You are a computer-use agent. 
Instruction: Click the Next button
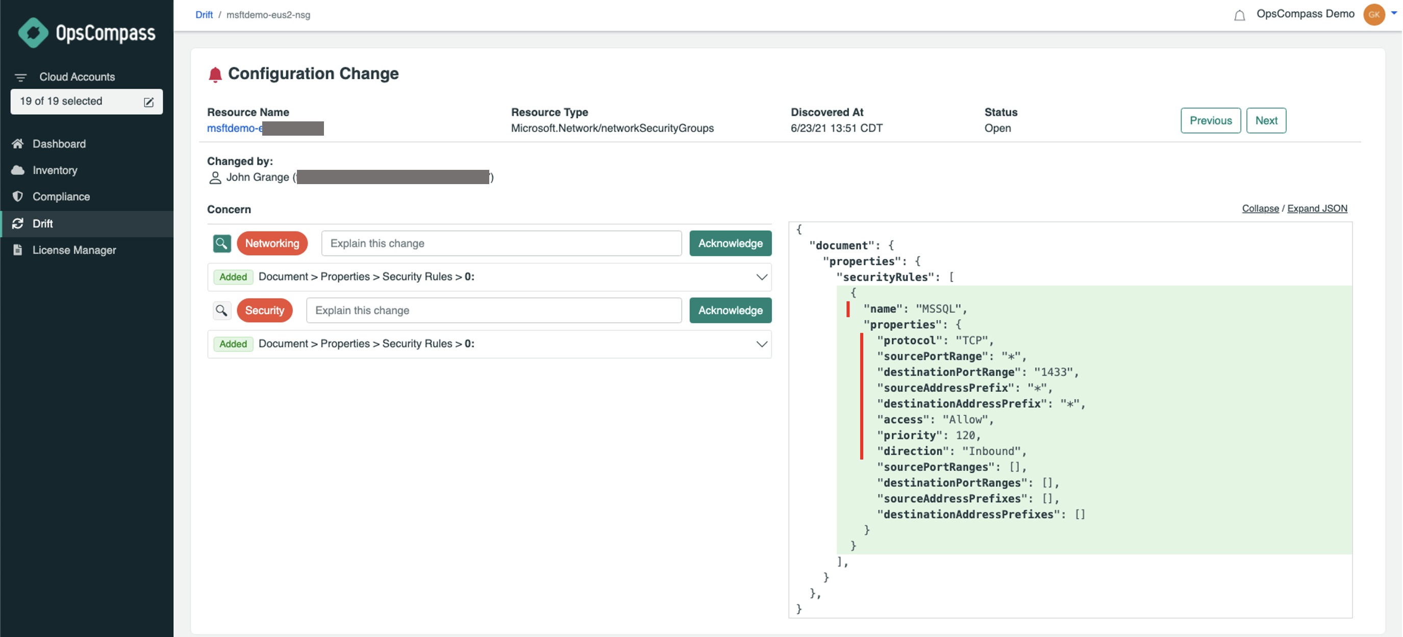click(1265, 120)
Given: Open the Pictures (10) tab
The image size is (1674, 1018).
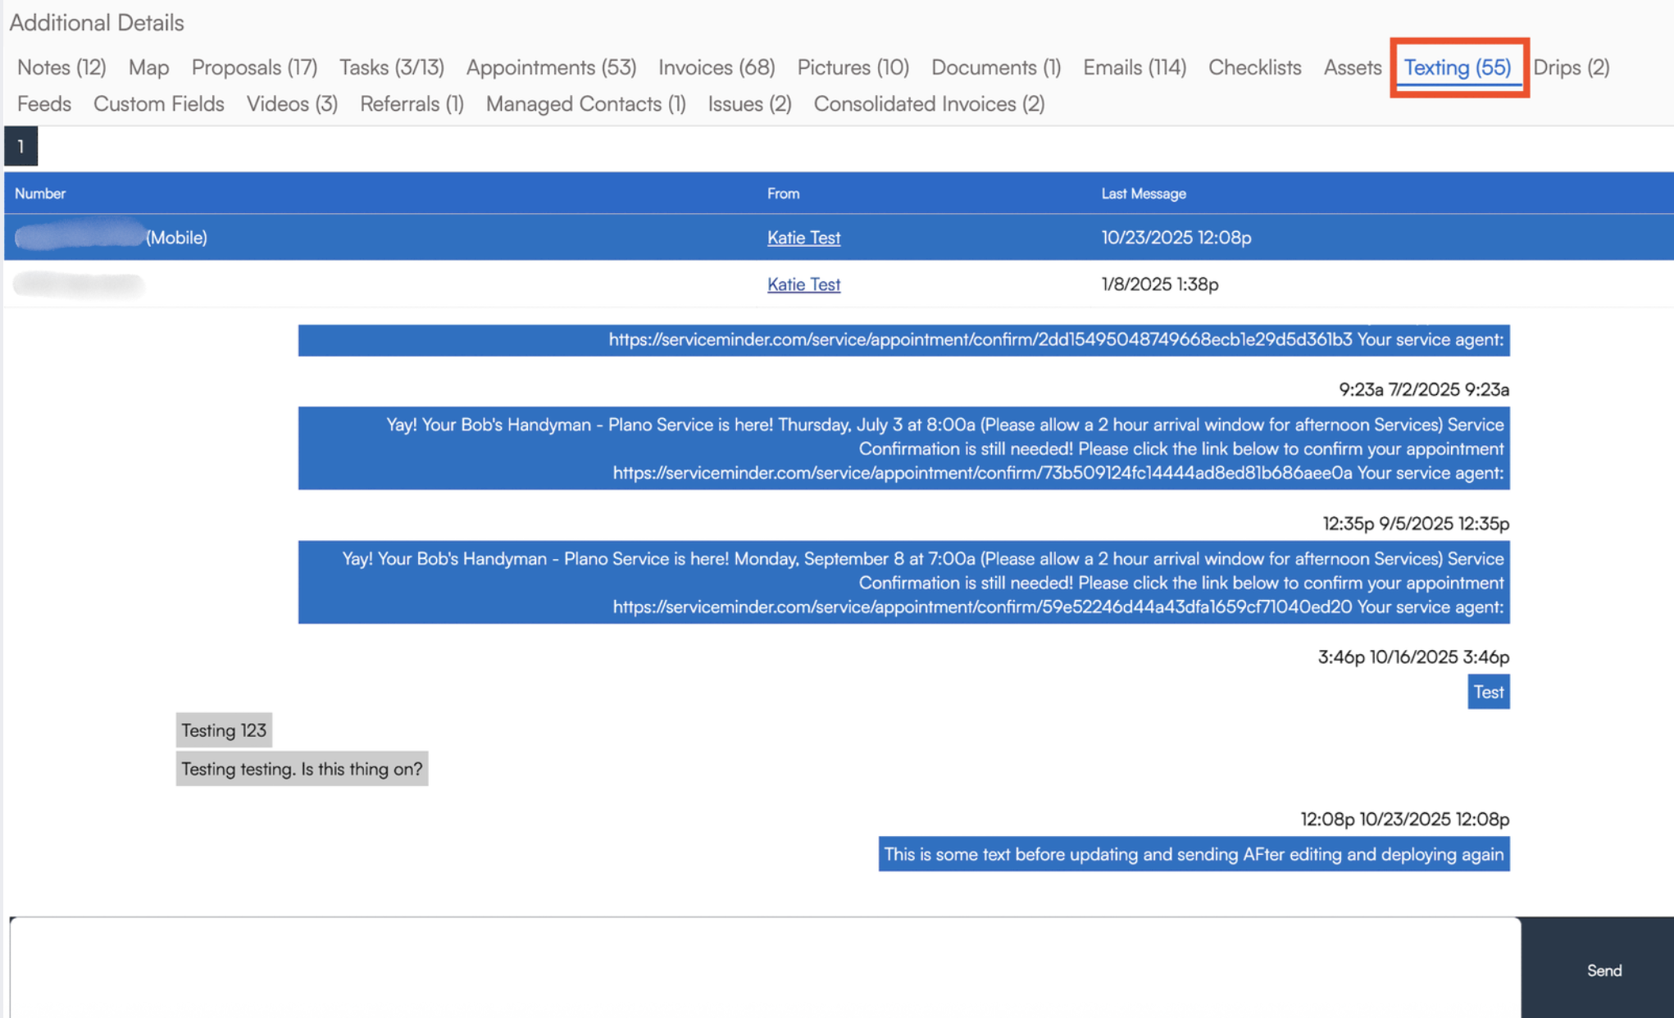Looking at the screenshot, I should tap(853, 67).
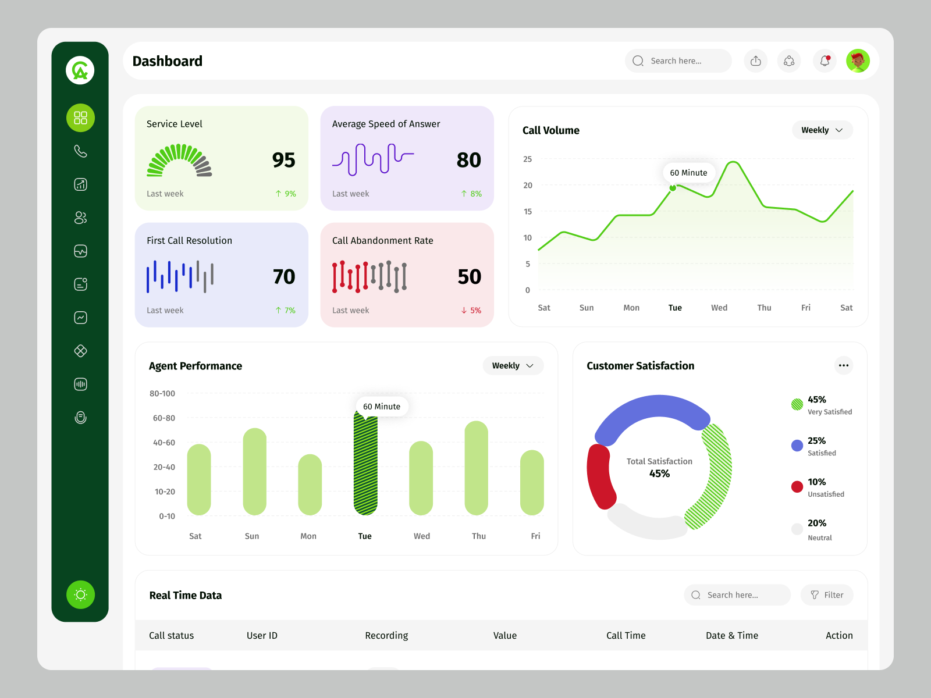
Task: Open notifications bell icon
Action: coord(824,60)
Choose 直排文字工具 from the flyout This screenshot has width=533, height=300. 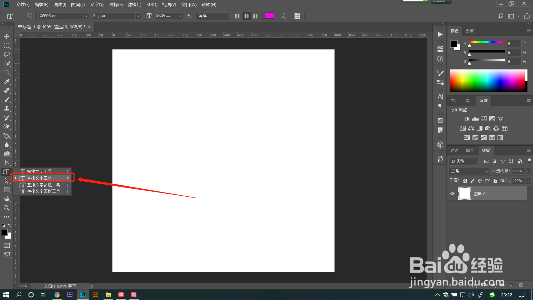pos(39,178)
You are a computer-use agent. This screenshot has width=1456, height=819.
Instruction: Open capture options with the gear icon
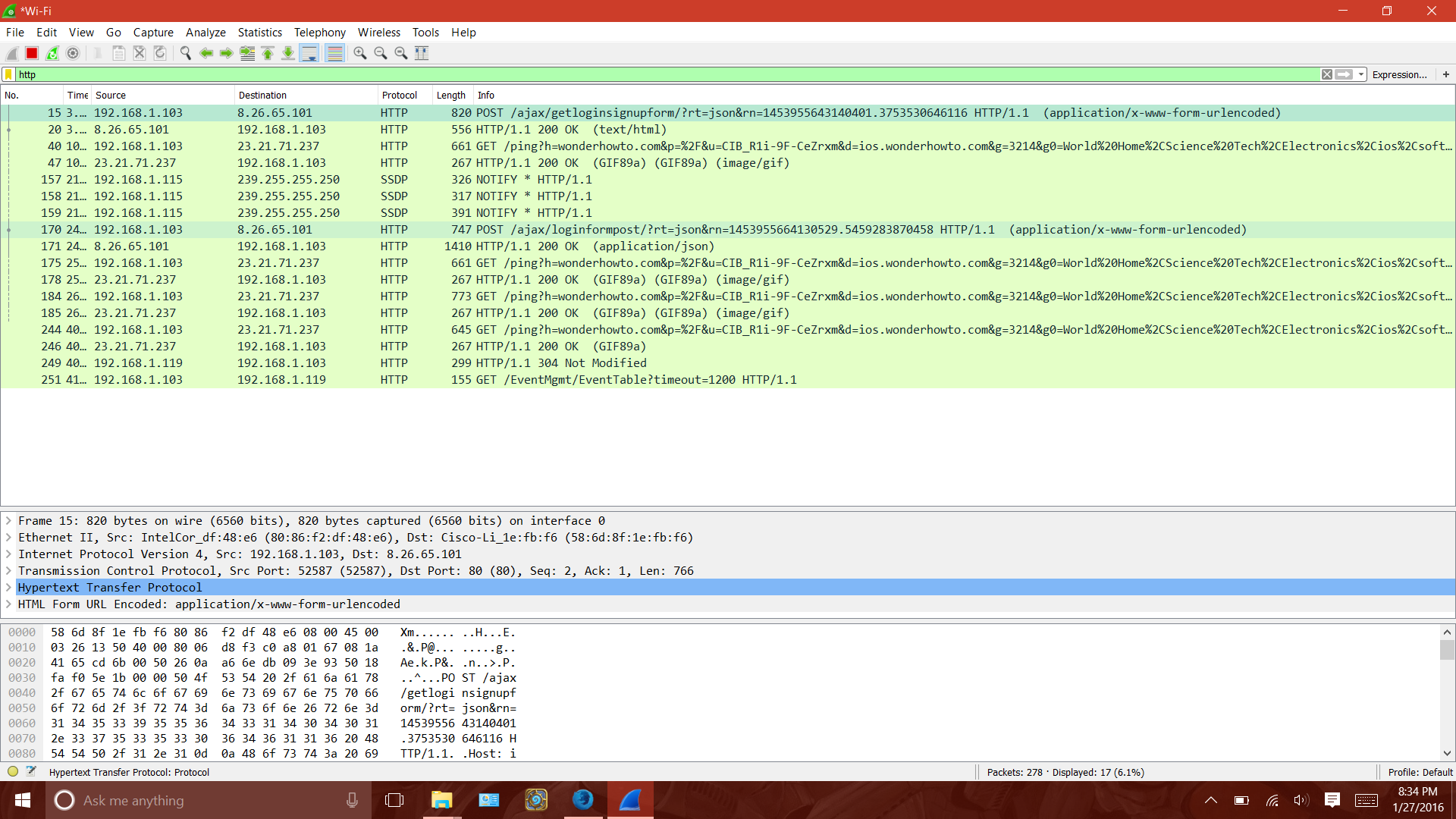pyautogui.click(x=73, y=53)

####################

PROBLEM TO SOLVE: Write out again the lines from the one with "You are a computer-use agent. This" through the end of the records exactly, without any of the pictures.

THE COMPLETED TASK:
You are a computer-use agent. This screenshot has width=1456, height=819.
Instruction: Open capture options with the gear icon
pyautogui.click(x=73, y=53)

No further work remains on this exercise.